EVERETT — A tight race for Snohomish County treasurer eased slightly Wednesday while the mayor of Arlington gained a little breathing room in her re-election bid following a second round of ballot counting.
Rob Toyer saw his lead on Brian Sullivan grow to 1,064 votes in their duel for the treasurer’s job. Toyer, a Marysville councilman, led Sullivan, a Snohomish County councilman, by 715 votes in the initial election results.
“It is still a tight margin. The increase wasn’t large enough for a trend,” said Sullivan, a former state lawmaker and Mukilteo mayor. “Tomorrow the outcome might become clearer.”
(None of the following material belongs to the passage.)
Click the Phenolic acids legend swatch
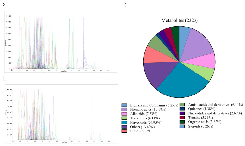 pos(124,109)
In Arlington, Mayor Barb Tolbert has a 34-vote advantage on challenger Don Vanney, Jr., up from the 27 votes which separated them Tuesday night.
“Me and my team are cautiously optimistic tonight,” she said Wednesday. “We’re proud of the progress we’ve had in Arlington and hope that the voters recognize that.”
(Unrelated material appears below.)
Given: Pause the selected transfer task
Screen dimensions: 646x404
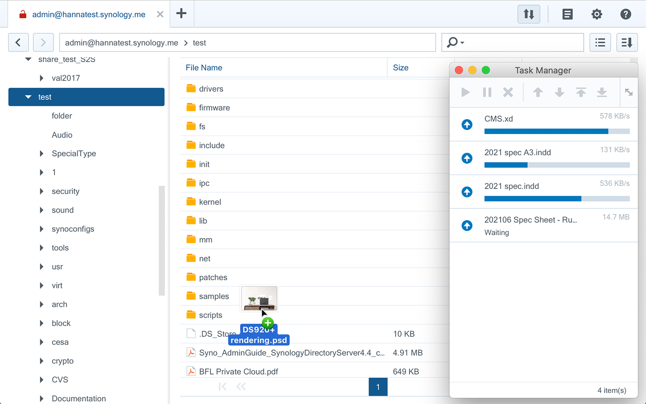Looking at the screenshot, I should [x=487, y=92].
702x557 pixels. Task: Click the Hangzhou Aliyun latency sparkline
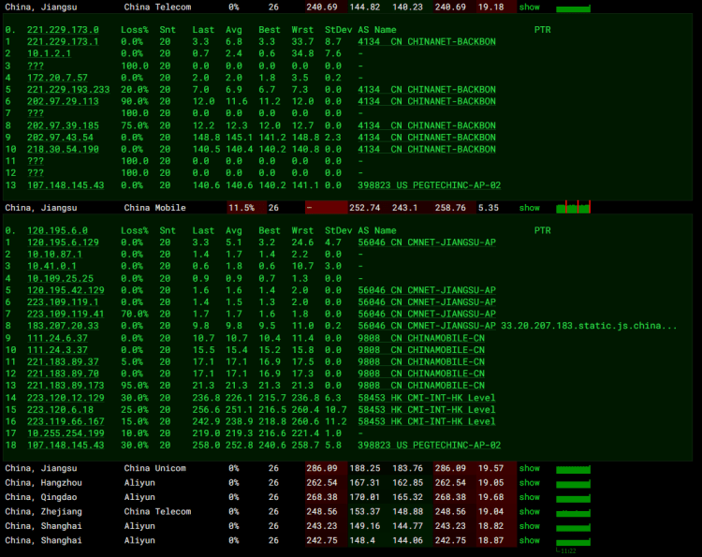click(x=573, y=483)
As of Wednesday, about 95,000 ballots had been counted. Snohomish County election officials estimate there are roughly 95,000 more to count. The next updated vote count will be issued Thursday afternoon.
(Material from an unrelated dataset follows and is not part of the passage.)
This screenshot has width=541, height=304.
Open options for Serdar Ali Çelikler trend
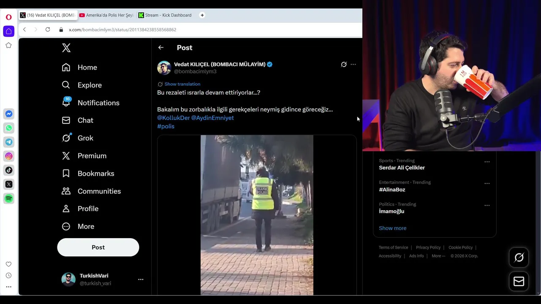487,162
In a closely watched battle for Sullivan’s council seat, Democrat Megan Dunn leads Republican Anna Rohrbough, 52.3 to 47.5%. For Dunn, that’s an improvement from Tuesday when she had 51.6%. At stake is a four-year term serving District 2, which covers the Everett, Mukilteo and Tulalip areas.
In Lake Stevens, there was a change of leaders in a race for a city council position.
Rauchel McDaniel, who is trying to keep her seat, fell eight votes behind challenger Anji Jorstad. McDaniel led by 17 votes election night.
And Shawn Frederick leads Steve Ewing for an open seat, 51.5% to 48%. On Tuesday, Frederick had 50.6% and only a 45-vote advantage.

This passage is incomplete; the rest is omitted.